Rita nasceu pobre. Tudo conspirava contra seu futuro. Estava condenada a uma vida medíocre, repleta de privações e refém da desesperança. Como romper as cadeias da miséria que prendiam sua família desde sempre e ameaçavam impor a mesma sina a seus três filhos menores?
Rita nasceu negra. A marca da exploração e do preconceito impressa na pele. Para sempre e desde cedo submetida à pedagogia da exclusão.
Rita resolveu lutar. Bateu com a cara em seguidas portas - fechadas, impenetráveis. Foi batendo em um teto, cada vez mais baixo e sufocante. Beco sem saída?
Rita ousou não desistir e encontrar um caminho, nem que fosse um atalho. Um caminho mais curto para a conquista de um padrão de vida menos indigno, onde as privações dessem lugar ao prazer de comprar, consumir. Ter para ser, como nos sonhos de propaganda.
Rita pulou - de corpo e alma - através da única janela de oportunidades que lhe ofereceram: "fazer a vida" no Suriname, receber em dólar, passar uns tempos e retornar com dinheiro suficiente para dizer um basta à pobreza. Não foi a primeira jovem paraense a enveredar por esse tortuoso caminho. Não será a última a perceber que, sob fantasiosos invólucros, estava entrando como mercadoria no lucrativo mercado de carne humana.
Rita atravessou a fronteira e conheceu o pesadelo. Foi levada para os insalubres garimpos no interior do Suriname, onde impera a lei da selva. Lá são inúmeras as garotas brasileiras - paraenses em sua maioria - que se tornam escravas sexuais, peças de uma cruel engrenagem criminosa, este sim um negócio lucrativo e em plena expansão.
Rita está, há semanas, desaparecida. A família que mora em Icoaraci, distrito de Belém, recebeu um telefonema do Suriname no qual uma mulher denuncia o assassinato de brasileiros, inclusive de mulheres que se prostituíam nos garimpos. Posteriormente, outro telefonema e uma voz que se identificou como Rita para dizer que estava viva, mas que não poderia dar mais detalhes por estar em plena selva e as comunicações por satélite serem precárias.

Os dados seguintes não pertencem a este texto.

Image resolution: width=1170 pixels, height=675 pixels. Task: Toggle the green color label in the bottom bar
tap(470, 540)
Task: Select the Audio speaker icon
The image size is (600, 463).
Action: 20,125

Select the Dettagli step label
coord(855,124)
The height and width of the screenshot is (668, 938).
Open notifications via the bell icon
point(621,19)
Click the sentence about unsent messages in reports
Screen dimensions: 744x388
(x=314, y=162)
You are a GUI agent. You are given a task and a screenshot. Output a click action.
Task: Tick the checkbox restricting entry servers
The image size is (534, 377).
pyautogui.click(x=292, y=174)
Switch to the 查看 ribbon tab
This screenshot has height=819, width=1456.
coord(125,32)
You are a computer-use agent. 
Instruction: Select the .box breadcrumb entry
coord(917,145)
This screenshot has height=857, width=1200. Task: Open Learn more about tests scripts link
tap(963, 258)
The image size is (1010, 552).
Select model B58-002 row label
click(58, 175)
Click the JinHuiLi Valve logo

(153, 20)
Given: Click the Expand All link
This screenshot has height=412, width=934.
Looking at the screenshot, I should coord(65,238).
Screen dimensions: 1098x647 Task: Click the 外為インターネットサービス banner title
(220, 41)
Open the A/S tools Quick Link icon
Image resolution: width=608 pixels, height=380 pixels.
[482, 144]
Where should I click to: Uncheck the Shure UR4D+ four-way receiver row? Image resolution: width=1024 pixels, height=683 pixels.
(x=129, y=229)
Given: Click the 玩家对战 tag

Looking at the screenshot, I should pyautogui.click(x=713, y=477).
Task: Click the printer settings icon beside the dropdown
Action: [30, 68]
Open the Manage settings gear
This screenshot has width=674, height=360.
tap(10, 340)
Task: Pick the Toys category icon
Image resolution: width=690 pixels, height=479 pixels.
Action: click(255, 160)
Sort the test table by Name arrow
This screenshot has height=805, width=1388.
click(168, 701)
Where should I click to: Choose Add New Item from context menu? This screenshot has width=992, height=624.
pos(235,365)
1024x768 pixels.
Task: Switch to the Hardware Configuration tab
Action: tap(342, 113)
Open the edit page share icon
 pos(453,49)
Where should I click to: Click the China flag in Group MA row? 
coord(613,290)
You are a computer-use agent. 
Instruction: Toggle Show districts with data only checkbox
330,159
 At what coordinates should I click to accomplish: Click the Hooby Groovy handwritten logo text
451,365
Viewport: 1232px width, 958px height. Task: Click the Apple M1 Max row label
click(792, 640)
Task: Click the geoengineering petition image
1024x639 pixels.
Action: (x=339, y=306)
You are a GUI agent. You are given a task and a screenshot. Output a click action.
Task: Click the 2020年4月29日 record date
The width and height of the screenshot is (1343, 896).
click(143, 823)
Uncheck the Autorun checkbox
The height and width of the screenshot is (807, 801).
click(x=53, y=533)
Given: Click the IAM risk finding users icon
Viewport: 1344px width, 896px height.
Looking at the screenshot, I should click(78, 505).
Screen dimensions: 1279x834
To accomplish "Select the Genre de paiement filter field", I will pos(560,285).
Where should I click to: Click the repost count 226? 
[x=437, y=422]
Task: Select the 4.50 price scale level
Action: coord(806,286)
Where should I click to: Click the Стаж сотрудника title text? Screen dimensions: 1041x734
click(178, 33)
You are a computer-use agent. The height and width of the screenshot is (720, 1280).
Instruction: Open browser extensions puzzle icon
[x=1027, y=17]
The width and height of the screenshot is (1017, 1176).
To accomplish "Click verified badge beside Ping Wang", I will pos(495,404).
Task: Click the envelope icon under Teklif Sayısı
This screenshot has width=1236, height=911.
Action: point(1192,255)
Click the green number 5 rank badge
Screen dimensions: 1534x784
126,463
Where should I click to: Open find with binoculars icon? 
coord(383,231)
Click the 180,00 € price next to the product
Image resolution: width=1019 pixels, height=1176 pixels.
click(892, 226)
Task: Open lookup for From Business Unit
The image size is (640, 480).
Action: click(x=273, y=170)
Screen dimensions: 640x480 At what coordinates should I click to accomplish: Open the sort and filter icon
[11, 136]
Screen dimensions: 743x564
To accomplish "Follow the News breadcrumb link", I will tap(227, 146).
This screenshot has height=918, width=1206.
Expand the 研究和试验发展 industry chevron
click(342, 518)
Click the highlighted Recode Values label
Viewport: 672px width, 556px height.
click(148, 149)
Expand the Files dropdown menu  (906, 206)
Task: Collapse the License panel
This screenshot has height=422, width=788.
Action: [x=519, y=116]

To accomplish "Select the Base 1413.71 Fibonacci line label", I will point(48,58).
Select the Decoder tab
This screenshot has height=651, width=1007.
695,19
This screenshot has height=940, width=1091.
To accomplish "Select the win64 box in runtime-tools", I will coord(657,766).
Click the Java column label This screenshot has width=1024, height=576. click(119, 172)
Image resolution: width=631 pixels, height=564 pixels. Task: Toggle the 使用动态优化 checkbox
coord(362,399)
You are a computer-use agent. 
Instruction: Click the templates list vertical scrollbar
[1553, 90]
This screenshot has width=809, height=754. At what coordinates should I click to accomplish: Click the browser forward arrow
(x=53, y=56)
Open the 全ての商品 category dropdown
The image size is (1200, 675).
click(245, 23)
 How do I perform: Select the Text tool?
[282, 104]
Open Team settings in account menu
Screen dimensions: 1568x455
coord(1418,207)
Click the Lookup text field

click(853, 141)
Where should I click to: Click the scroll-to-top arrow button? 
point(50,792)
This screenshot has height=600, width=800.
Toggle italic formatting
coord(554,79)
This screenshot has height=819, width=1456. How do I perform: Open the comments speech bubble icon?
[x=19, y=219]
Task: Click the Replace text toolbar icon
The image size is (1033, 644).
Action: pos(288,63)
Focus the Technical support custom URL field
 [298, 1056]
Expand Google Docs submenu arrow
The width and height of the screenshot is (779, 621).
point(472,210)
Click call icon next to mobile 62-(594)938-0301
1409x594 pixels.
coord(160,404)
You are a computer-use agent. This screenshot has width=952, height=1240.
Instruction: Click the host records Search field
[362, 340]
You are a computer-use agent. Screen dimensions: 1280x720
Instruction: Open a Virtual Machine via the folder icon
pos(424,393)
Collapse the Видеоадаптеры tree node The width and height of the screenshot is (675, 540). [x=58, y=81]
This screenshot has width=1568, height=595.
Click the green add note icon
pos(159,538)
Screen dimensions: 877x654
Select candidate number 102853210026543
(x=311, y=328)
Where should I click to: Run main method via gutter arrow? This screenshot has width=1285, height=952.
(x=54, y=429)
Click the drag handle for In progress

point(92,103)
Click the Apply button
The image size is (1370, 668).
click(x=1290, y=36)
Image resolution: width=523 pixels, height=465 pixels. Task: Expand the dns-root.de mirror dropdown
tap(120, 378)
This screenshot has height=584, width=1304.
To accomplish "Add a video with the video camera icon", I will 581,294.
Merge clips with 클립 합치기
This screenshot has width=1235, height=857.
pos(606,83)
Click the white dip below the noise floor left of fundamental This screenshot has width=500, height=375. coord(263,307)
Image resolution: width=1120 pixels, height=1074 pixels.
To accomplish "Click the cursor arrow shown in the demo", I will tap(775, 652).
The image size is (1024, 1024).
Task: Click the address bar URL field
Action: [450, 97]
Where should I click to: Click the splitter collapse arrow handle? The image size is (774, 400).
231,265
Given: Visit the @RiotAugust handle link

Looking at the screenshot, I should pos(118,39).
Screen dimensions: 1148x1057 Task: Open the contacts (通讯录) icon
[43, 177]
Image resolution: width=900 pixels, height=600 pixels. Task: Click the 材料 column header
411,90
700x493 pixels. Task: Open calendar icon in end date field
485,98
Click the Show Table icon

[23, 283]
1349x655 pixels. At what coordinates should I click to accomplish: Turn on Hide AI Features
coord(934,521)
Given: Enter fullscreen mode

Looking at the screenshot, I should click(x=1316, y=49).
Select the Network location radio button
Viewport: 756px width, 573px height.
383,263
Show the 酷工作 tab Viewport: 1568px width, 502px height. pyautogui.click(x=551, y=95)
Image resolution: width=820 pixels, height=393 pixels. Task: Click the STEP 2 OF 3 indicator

Aterrorizada, e sem acreditar completamente na segunda ligação, sua mãe clama por ajuda e teme pela vida da filha, que, na melhor das hipóteses, pode ser refém de algum cafetão, homem que gerencia e garante a lucratividade - a ferro e fogo - para as redes de exploração sexual que disseminam seus tentáculos dos dois lados da fronteira.
Rita carimbou seu passaporte diretamente para o inferno. Seu caso não pode cair no esquecimento.
As autoridades brasileiras podem agir no Suriname e exigir respeito aos direitos de cidadãos de nosso país, pouco importando se lá ingressaram legal ou clandestinamente.
No Pará, mais especificamente na capital, não chega a ser um mistério insondável a forma como agem os aliciadores de mulheres que alimentam as casas de prostituição no exterior. Por exemplo, em Icoaraci há uma mulher bastante conhecida que se dedica a seduzir jovens com promessas de ganhos fáceis para, em seguida, levá-las através do Amapá até o Suriname. Apesar de criminosa, sua ação parece ser tolerada pela polícia e por outros agentes da lei, com os quais possui estreito relacionamento.
Se não for desbaratada definitivamente esse esquema de proteção ao crime e de despudorada impunidade, o número de vítimas – fatais, inclusive- , só tende a aumentar.
Rita tem um sonho e, talvez, possa ainda ser salva. Quem se habilita?